Manticore Search 4.0.2: full columnar store support, auto index compaction, locks system revamp, pseudo sharding

Major new features

  • Full support of Manticore Columnar Library. Previously Manticore Columnar Library was supported only for plain indexes. Now it's supported:
  • in real-time indexes for INSERT, REPLACE, DELETE, OPTIMIZE
  • in replication
  • in ALTER
  • in indextool --check
  • Automatic indexes compaction (#478). Finally you don't have to call OPTIMIZE manually or via a crontask or other kind of automation. Manticore now does it on your own. You can set default compaction threshold via optimize_cutoff.
  • Chunk snapshots and locks system revamp. These changes may be invisible from outside at first glance, but they improve the behaviour of many things happening in real-time indexes significantly. In a nutshell, previously most Manticore data manipulation operations relied on locks heavily, now we use disk chunk snapshots instead.
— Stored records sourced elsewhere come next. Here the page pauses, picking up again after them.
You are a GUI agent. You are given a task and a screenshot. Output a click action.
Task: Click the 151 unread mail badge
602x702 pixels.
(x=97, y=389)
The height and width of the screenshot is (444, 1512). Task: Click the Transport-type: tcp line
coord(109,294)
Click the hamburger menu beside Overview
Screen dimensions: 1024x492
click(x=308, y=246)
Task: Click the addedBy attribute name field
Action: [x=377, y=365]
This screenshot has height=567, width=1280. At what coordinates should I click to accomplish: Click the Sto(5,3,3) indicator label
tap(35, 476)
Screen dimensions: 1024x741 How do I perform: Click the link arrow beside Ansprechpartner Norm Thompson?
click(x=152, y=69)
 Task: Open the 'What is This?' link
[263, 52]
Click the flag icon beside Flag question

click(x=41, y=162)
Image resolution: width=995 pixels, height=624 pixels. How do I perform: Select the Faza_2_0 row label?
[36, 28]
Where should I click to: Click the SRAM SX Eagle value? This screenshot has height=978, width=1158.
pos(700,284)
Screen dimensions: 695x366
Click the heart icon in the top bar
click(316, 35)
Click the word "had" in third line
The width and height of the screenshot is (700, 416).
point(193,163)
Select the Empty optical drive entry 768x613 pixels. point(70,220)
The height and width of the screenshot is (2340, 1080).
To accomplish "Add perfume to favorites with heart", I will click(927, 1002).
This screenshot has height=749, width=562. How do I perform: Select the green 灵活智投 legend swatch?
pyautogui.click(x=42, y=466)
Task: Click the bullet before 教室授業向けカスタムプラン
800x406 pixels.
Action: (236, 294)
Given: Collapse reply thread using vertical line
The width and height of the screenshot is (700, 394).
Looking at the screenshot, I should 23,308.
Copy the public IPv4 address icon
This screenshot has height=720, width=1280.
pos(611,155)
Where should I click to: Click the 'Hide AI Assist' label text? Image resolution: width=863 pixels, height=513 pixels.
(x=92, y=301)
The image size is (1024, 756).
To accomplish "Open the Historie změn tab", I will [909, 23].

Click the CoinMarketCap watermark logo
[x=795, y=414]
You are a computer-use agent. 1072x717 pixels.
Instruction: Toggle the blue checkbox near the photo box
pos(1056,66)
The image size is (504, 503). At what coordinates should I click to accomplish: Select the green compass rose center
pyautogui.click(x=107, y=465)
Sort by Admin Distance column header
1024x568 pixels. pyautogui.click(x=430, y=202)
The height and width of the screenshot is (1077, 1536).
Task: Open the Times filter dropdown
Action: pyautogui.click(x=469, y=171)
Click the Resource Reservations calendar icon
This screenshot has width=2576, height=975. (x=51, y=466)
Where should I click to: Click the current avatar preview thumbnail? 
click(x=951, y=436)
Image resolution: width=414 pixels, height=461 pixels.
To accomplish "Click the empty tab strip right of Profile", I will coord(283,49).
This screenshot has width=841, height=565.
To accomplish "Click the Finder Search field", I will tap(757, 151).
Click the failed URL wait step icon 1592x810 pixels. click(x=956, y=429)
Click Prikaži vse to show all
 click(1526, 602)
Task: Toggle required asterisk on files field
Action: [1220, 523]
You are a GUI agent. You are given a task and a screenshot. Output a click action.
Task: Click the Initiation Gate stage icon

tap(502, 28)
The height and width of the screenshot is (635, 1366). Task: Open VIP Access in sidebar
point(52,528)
In particular:
    • read operations (e.g. SELECTs, replication) are performed with snapshots
    • operations that just change internal index structure without modifying schema/documents (e.g. merging RAM segments, saving disk chunks, merging disk chunks) are performed with read-only snapshots and replace the existing chunks in the end
    • UPDATEs and DELETEs are performed against existing chunks, but for the case of merging that may be happening the writes are collected and are then applied against the new chunks
    • UPDATEs acquire an exclusive lock sequentially for every chunk. Merges acquire a shared lock when entering the stage of collecting attributes from the chunk. So at the same time only one (merge or update) operation has access to attributes of the chunk.
    • when merging gets to the phase it needs attributes it sets a special flag. When UPDATE finishes it checks the flag and if it's set, the whole update is stored in a special collection. Finally when the merge finishes, it applies the updates set to the newborn disk chunk
    • ALTER runs via an exclusive lock
    • replication runs as a usual read operation, but in addition saves the attributes before SST and forbids updates during the SST
  • ALTER can add/remove a full-text field. Previously it could only add/remove an attribute.
  • 🔬 Experimental: pseudo sharding for full-scan queries - allows to parallelize any non-full-text search query. Instead of preparing shards manually you can now just enable new option searchd.pseudo_sharding and expect up to CPU cores lower response time for non-full-text search queries. Note it can easily occupy all existing CPU cores, so if you care not only about latency, but throughput too - use it with caution.

Minor changes

  • Linux Mint and Ubuntu Hirsute Hippo are supported via APT repository
  • faster update by id via HTTP in big indexes in some cases (depends on the ids distribution)
  • custom startup flags for systemd. Now you don't need to start searchd manually in case you need to run Manticore with some specific startup flag
  • new function LEVENSHTEIN() which calculates Levenshtein distance
  • added new searchd startup flags --replay-flags=ignore-trx-errors and --replay-flags=ignore-all-errors so one can still start searchd if the binlog is corrupted
  • #621 - expose errors from RE2
  • more accurate COUNT(DISTINCT) for distributed indexes consisting of local plain indexes
  • FACET DISTINCT to remove duplicates when you do faceted search
  • exact form modified doesn't require morphology now and works for indexes with infix/prefix search enabled

Breaking changes

  • the new version can read older indexes, but the older versions can't read Manticore 4's indexes
  • removed implicit sorting by id. Sort explicitly if required
  • charset_table's default value changes from 0..9, A..Z->a..z, _, a..z, U+410..U+42F->U+430..U+44F, U+430..U+44F, U+401->U+451, U+451 to non_cjk
  • OPTIMIZE happens automatically. If you don't need it make sure to set auto_optimize=0 in section searchd in the configuration file
  • #616 ondisk_attrs_default were deprecated, now they are removed
  • for contributors: we now use Clang compiler for Linux builds as according to our tests it can build a faster Manticore Search and Manticore Columnar Library
  • if max_matches is not specified in a search query it gets updated implicitly with the lowest needed value for the sake of performance of the new columnar storage. It can affect metric total in SHOW META, but not total_found which is the actual number of found documents.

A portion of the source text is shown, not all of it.